Text passage START

Finally reality came crashing down on me and the fantasy of being “king of the world” is over once I entered college. Scoring an A+ in SPM has exempted me from taking Basic English subjects in college. So I was more focused on other subjects that emphasised on contents and hardly anything on English lessons especially about grammar.

This situation has pitted me against others who have better command of the language and make me realise how arrogant and foolish I was in the secondary school. However, the marking scheme in the college was still more focused on the contents so I didn’t see the need to improve my English.

As years passed by, I realise that my grammar skills are near zero especially when I started to enter the working world. I started to see how important grammar is because language accuracy is imperative to deliver a clear message to the readers, audience or bosses.

If the message is not clear, the output of my work will be badly affected. No amount of regret is going to absolve my poor attitude, arrogance and indifference to the importance of English. Sigh!

The STAR Home News Nation 11 November 2015

‘Students aren’t keen on learning’

PETALING JAYA: Students are poor in English because they have no interest to learn and not because they are not capable.

Poi Lam High School English teacher Yong Ah Yong, 69, said the students had no interest or were unwilling to learn the language.

“We can only tell them the importance of learning English for their career development, global interaction and science and technology,” said Yong.

He said they could not teach ­higher-level students taking the GCE, Cambridge International Exami­nation (CIE) and SPM level exams the fun way like in primary schools as they required logical thinking and linguistic proficiency.

Yong and several other teachers approached by The Star are disappointed and saddened by the poor state of English proficiency seen in their students.

They are equally dismayed about a report run by The Star on Monday, which quoted the Malaysian Medical Association as saying that some 1,000 medical graduates were no longer keen on becoming doctors despite completing their two-year housemanship as they had problems coping with English.

Yvonne Moses, 58, who has 38 years of experience teaching in local and international schools, said the level of English among students today had deteriorated.

She added that children should be made to start reading from a very young age and that primary schools should focus on filling their libraries with books with pictures to catch their attention.

“As soon as they can walk, they are ready to read and parents can also start by reading to them.

Text passage END
Supplied information START

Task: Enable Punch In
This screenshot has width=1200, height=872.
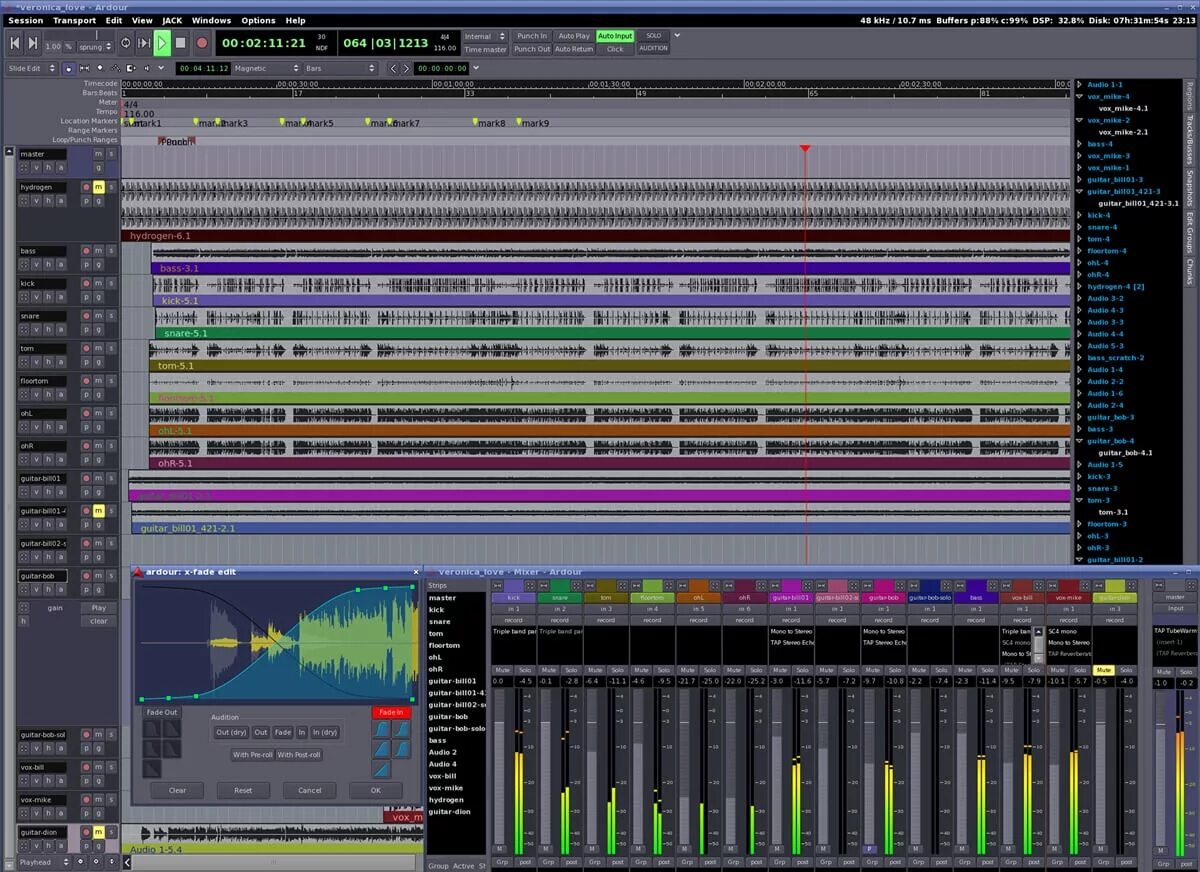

Supplied information END

> _What you will do_:
Please copy the passage on English skills word for word, starting at "Yvonne Moses, 58, who" and ending at "today had deteriorated.". The listing isn't needed for this.

> _Answer_:
Yvonne Moses, 58, who has 38 years of experience teaching in local and international schools, said the level of English among students today had deteriorated.